A Role for Fatty Acid Composition of Complex Cellular Lipids in the Susceptibility of Tumor Cells to Humoral Immune Killing

Abstract

Treatment of line-10 tumor cells with metabolic inhibitors (adriamycin, actinomycin D) or hormones (epinephrine, prednisolone) increases and decreases, respectively, the sensitivity of the cells to antibody-C mediated killing. Concomitantly, drug treatment inhibits the synthesis by the cells of specific complex lipids (cardiolipin, phosphatidyl choline, and triglycerides). Hormone treatment of these cells stimulates their synthesis of phosphatidyl choline and phosphatidyl serine and inhibits cardiolipin, phosphatidyl ethanolamine, and cholesteryl ester synthesis.

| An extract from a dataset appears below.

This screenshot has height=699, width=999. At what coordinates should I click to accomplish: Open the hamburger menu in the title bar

Analysis of the newly synthesized fatty acids in the lipids extracted from drug-treated cells showed that the drug-induced sensitivity to antibody-C killing was accompanied by an increase in the amount of unsaturated fatty acids (C18:1, C18:2, and C18:3) in the cellular lipids. Cells washed free of drug and recultured in drug-free medium regained their resistance to antibody-C killing; these reverted cells had regained their ability to synthesize complex lipids and showed a fatty acid composition similar to that of untreated control cells. The effect of hormone treatment on the sensitivity of the cells to antibody-C killing could not be correlated with detectable changes in fatty acid synthesis. The results suggest that the drugs that increase the sensitivity of the cells to antibody-C killing may do so by altering the physical properties of the cell membrane through an effect on the synthesis of the fatty acid constituents of cellular lipids. Hormone treatment does not appear to affect the physical properties of the membrane by this mechanism.